Il pensiero magico

 

IL PENSIERO MAGICO

 

Il pensiero magico è una forma di pensiero tipica delle società primitive, ma presente anche nell’uomo moderno, che interpreta la realtà come governata da forze misteriose e soprannaturali. In questa visione non esiste una distinzione netta tra naturale e soprannaturale: tutto è collegato da legami simbolici.

 

La magia nasce dal bisogno dell’uomo di controllare eventi incerti e pericolosi, come la malattia, la morte o i fenomeni naturali. Attraverso riti, formule e gesti simbolici, l’uomo crede di poter influenzare direttamente la realtà. La magia ha quindi una funzione pratica, perché mira a ottenere risultati concreti, ma anche una funzione psicologica e sociale, poiché rassicura l’individuo e rafforza la coesione del gruppo.

 

Il mito è un racconto sacro che spiega l’origine del mondo, degli uomini, degli dèi e delle istituzioni sociali.

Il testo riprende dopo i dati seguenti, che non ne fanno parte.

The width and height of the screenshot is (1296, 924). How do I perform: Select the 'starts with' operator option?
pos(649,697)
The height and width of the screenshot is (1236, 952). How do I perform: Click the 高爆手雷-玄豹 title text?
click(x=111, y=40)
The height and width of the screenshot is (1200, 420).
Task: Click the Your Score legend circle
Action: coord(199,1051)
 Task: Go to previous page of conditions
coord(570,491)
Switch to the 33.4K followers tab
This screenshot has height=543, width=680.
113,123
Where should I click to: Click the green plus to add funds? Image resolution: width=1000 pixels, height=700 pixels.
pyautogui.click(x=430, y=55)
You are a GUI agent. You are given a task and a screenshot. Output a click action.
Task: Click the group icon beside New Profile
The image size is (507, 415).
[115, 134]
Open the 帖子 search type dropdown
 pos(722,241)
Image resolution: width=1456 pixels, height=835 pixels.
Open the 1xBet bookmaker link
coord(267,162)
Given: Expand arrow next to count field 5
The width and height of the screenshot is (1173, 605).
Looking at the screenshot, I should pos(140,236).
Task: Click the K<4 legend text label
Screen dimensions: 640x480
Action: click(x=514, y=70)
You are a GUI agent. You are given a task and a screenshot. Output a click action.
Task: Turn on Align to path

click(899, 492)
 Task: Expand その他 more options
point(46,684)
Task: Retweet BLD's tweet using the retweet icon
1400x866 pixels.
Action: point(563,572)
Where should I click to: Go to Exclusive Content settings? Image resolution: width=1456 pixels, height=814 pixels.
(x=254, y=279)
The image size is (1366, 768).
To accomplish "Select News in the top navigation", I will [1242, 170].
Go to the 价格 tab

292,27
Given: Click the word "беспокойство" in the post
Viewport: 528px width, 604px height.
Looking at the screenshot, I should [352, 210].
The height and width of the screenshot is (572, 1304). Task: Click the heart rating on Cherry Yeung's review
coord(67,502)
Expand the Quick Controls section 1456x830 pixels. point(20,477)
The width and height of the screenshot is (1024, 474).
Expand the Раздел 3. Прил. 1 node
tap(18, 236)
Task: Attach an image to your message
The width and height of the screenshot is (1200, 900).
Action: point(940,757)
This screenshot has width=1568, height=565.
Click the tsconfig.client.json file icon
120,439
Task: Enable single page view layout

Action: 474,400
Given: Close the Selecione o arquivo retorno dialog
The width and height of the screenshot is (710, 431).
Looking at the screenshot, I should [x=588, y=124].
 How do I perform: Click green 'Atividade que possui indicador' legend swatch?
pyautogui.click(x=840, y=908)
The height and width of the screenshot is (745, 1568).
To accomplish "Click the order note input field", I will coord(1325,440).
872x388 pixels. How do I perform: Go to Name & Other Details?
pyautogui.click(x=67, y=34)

La sua funzione principale è esplicativa e simbolica: il mito offre una visione ordinata del mondo e trasmette valori, norme e modelli di comportamento condivisi dalla comunità.

 

Magia e mito sono strettamente collegati nel pensiero magico: entrambi rappresentano tentativi di comprendere e dominare la realtà prima dello sviluppo del pensiero scientifico. Mentre la magia cerca di intervenire sugli eventi, il mito serve a dar loro significato, rispondendo ai bisogni fondamentali dell’uomo di sicurezza e comprensione.